演習課題 =>
A – 『響け! ユーフォニアム』の感想文から「はぐらかされるとは思っていな」から「りは書かれていなかったはず。」までの範囲を抜き出し、「みぞれ」を「希美」に差し替えて記してください。
B – 『響け! ユーフォニアム』の感想文に名前が出てくる作中の登場人物を、すべて挙げてください。

抜粋箇所 =>
武田綾乃著『響け! ユーフォニアム 北宇治高校吹奏楽部のホントの話』 優子見参!

優子部長、カリスマ扱いなのに表紙に出てくるのは初めてじゃないです?二年生のときは「香織ファンのいけ好かないやつ」だったけど、どんどんかっこよくなる。ガーリーなところもまた魅力。あたくしは夏紀先輩びいきですが、だからこそ優子部長かっこいい。

位置: 125
彼女の黒髪が、春風に乗ってそよいでいた。
「みぞれ、さっき優子となんの話してたの?」
「大事な話」
「ふうん?」
はぐらかされるとは思っていなかったので、自然と眉根が寄っていた。こちらの異変など気にも留めていないのか、みぞれはマイペースに言葉を続ける。
「でも、優子に負けた」
「負けたの?」
「うん。でも優子が、負けたほうが勝ちって」

位置: 152
「ほんまアンタら仲ええなあ」
呆れ交じりに本音を漏らすと、二人そろって「仲良くないわ!」と叫ばれた。一連の流れを見守っていたみぞれが、「二人は引き分け」と訳知り顔でつぶやいてい

どうやらみぞれは優子と何か賭けのようなことをしていた様子。明確な正解は、あたくしが読んだ限りは書かれていなかったはず。
明記されていないことを読むのが趣味のあたくしですが、ここは分からなかった。友情を知らないからか?誰か、分かる人がいたらおせーて。

位置: 276
シャープペンシルの後ろをコツコツと指の腹でノックしながら、葉月は深くため息をついた。
「勉強が将来なんの役に立つんやろって思わん? サインコサインとか、おくるおこたるとか。これ、高校卒業してからほんまに必要になるんやろうか」
「まあ、お姉ちゃんとか見てると、サインコサインを日常生活で使ってるようには見えないね」
数学嫌いの久美子が葉月の愚痴に賛同する。麗奈が目を細めた。
「必要かどうかはその人次第でしょ。勉強が役に立たないって言ってる人は、役に立たないような道を選んだってだけやと思うけど」
「ほーん。わかるようなわからんような」

元データ =>

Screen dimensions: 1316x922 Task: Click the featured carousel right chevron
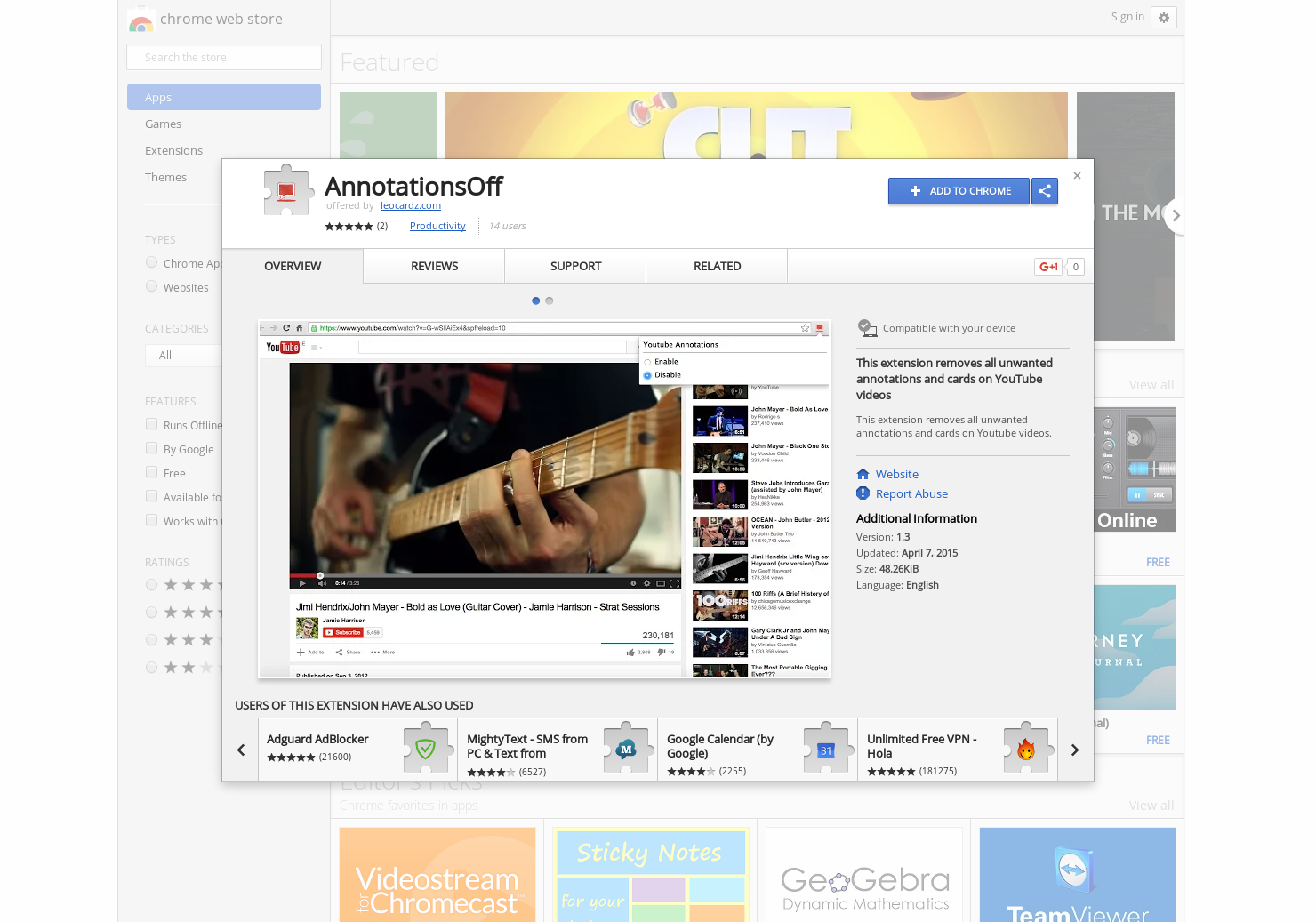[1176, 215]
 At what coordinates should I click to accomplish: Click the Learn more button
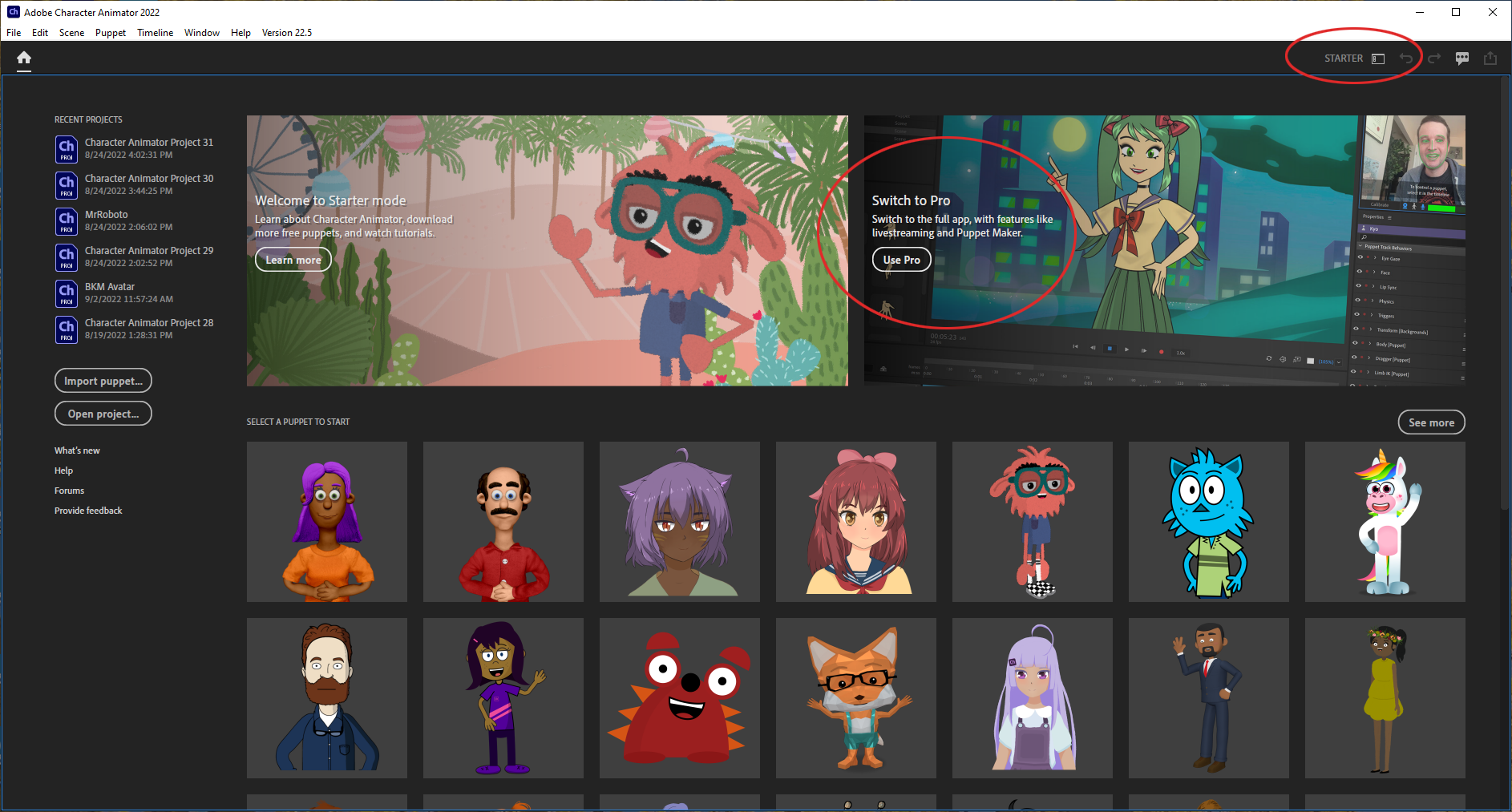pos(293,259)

課題別解答 =>
A –
はぐらかされるとは思っていなかったので、自然と眉根が寄っていた。こちらの異変など気にも留めていないのか、希美はマイペースに言葉を続ける。
「でも、優子に負けた」
「負けたの?」
「うん。でも優子が、負けたほうが勝ちって」

位置: 152
「ほんまアンタら仲ええなあ」
呆れ交じりに本音を漏らすと、二人そろって「仲良くないわ!」と叫ばれた。一連の流れを見守っていた希美が、「二人は引き分け」と訳知り顔でつぶやいてい

どうやら希美は優子と何か賭けのようなことをしていた様子。明確な正解は、あたくしが読んだ限りは書かれていなかったはず。

B – 優子、香織、夏紀、みぞれ、葉月、久美子、麗奈